**EXERCISE INSTRUCTIONS**
Output exactly the lines from the line with "7 Comments (94, 377)" through the end of the records below. Include nothing else.

**RECORDS**
>>>

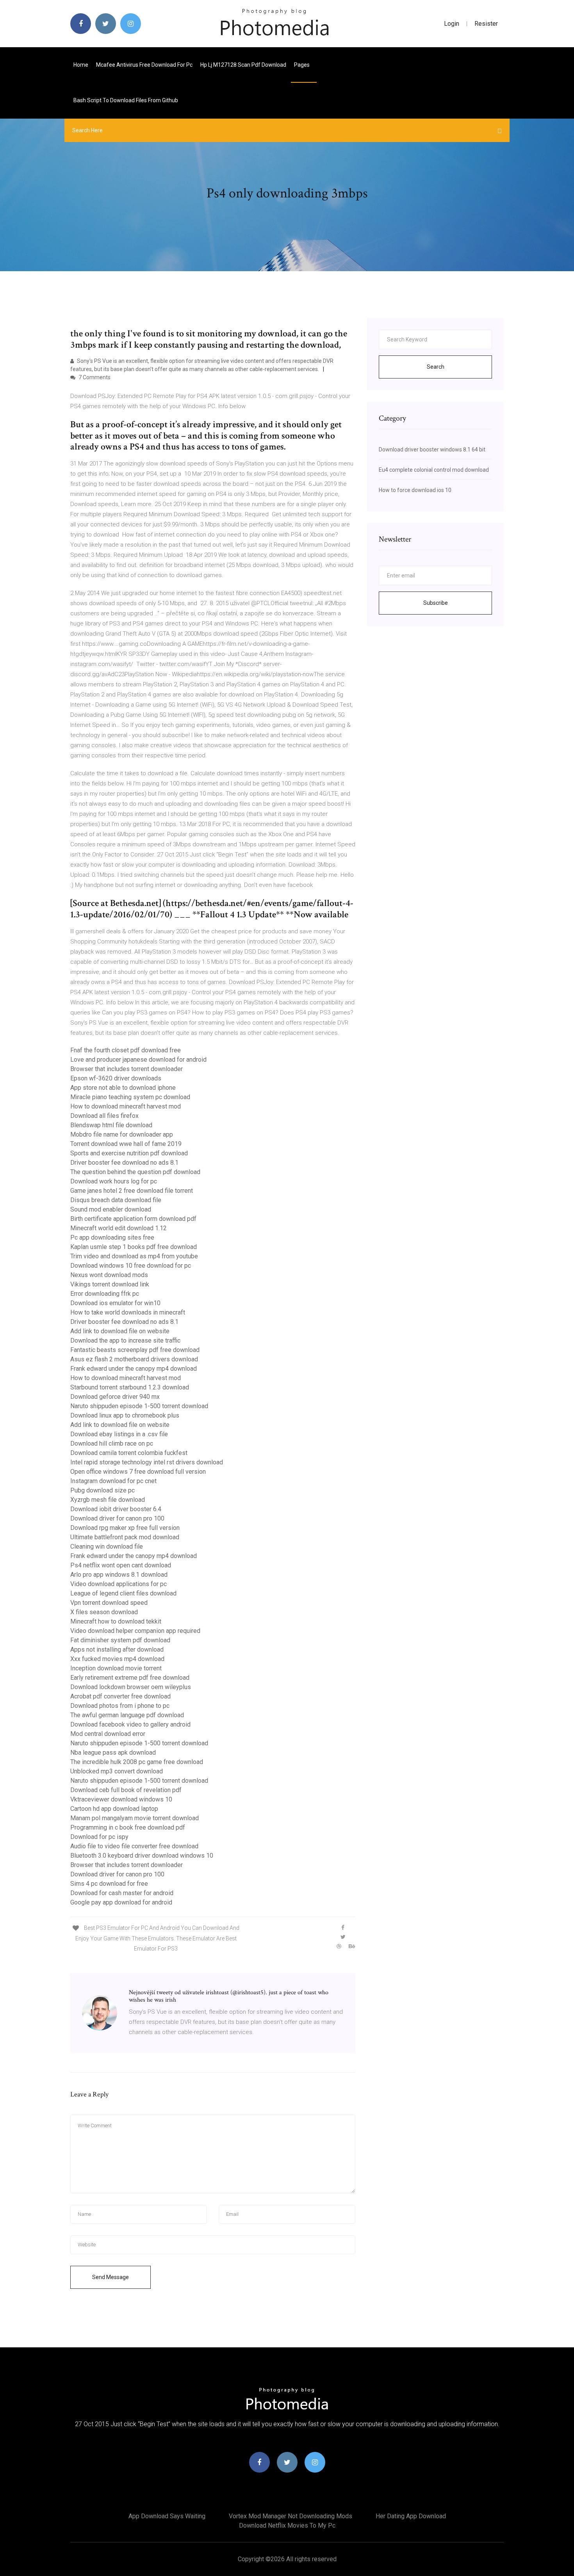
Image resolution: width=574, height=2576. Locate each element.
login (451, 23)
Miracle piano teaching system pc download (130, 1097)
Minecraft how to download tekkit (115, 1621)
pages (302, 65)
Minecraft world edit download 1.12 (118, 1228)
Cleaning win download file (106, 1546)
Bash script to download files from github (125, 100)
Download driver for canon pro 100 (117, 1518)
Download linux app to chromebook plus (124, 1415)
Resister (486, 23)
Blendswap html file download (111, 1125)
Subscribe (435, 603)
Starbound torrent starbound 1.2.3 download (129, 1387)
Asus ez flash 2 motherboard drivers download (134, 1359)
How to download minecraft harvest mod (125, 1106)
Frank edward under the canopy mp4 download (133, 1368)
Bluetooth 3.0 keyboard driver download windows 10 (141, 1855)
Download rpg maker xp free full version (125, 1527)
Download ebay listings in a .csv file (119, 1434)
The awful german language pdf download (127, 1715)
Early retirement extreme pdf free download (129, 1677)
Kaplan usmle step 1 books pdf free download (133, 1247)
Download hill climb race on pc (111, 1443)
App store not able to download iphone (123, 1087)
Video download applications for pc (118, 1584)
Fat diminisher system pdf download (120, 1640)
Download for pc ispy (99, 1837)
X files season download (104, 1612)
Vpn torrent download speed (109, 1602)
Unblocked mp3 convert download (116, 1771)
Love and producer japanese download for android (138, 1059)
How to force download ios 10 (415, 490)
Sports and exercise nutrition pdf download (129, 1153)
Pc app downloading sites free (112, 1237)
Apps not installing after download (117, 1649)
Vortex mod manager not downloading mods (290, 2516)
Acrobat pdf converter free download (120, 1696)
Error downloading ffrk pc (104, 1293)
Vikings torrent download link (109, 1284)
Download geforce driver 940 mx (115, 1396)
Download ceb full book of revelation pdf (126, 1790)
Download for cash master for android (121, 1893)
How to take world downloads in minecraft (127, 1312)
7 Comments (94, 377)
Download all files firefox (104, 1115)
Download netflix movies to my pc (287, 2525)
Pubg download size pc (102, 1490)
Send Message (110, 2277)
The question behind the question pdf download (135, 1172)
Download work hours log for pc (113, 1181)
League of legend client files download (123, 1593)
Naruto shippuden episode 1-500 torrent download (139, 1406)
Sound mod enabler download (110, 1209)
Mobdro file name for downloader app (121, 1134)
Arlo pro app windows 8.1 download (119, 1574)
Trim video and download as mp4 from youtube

<<<

**TASK RESULT**
7 Comments (94, 377)
Download all files firefox (104, 1115)
Download netflix movies to my pc (287, 2525)
Pubg download size pc (102, 1490)
Send Message (110, 2277)
The question behind the question pdf download (135, 1172)
Download work hours log for pc (113, 1181)
League of legend client files download (123, 1593)
Naruto shippuden episode 1-500 torrent download (139, 1406)
Sound mod enabler download (110, 1209)
Mobdro file name for downloader app (121, 1134)
Arlo pro app windows 8.1 download (119, 1574)
Trim video and download as mp4 from youtube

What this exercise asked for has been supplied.